#### Task directions:
Below are records that should be duplicated exactly, with no image retained.

#### Exercise materials:
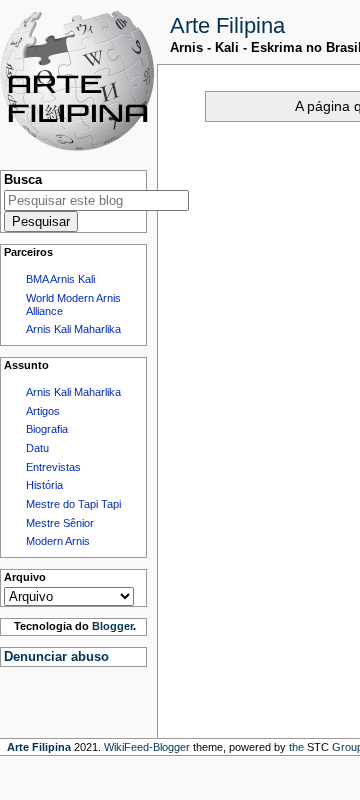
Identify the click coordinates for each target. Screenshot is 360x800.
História (44, 485)
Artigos (43, 411)
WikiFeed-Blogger (147, 747)
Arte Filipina (227, 25)
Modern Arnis (58, 541)
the (296, 747)
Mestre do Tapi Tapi (73, 504)
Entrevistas (53, 467)
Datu (37, 448)
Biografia (47, 429)
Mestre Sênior (60, 523)
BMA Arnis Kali (60, 279)
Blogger (112, 626)
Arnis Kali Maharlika (73, 329)
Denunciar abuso (56, 656)
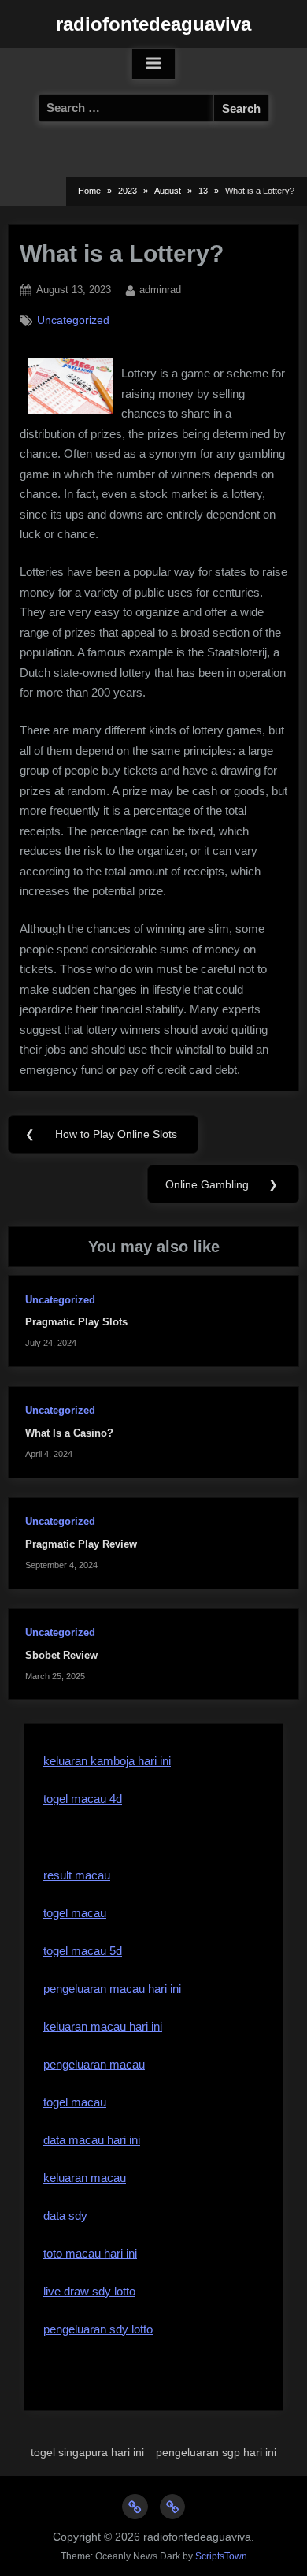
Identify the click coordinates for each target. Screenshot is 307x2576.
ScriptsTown (221, 2556)
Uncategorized (73, 320)
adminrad (160, 289)
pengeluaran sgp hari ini (216, 2452)
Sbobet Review (61, 1655)
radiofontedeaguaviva (153, 24)
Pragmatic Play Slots (76, 1322)
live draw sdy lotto (89, 2291)
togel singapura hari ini (87, 2452)
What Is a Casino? (69, 1433)
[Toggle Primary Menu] (153, 64)
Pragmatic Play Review (81, 1544)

#### Task solution:
Identify the click coordinates for each target. Screenshot is 360x800.
História (44, 485)
Artigos (43, 411)
WikiFeed-Blogger (147, 747)
Arte Filipina (227, 25)
Modern Arnis (58, 541)
the (296, 747)
Mestre do Tapi Tapi (73, 504)
Entrevistas (53, 467)
Datu (37, 448)
Biografia (47, 429)
Mestre Sênior (60, 523)
BMA Arnis Kali (60, 279)
Blogger (112, 626)
Arnis Kali Maharlika (73, 329)
Denunciar abuso (56, 656)
Identify the click coordinates for each target. Screenshot is 307x2576.
ScriptsTown (221, 2556)
Uncategorized (73, 320)
adminrad (160, 289)
pengeluaran sgp hari ini (216, 2452)
Sbobet Review (61, 1655)
radiofontedeaguaviva (153, 24)
Pragmatic Play Slots (76, 1322)
live draw sdy lotto (89, 2291)
togel singapura hari ini (87, 2452)
What Is a Casino? (69, 1433)
[Toggle Primary Menu] (153, 64)
Pragmatic Play Review (81, 1544)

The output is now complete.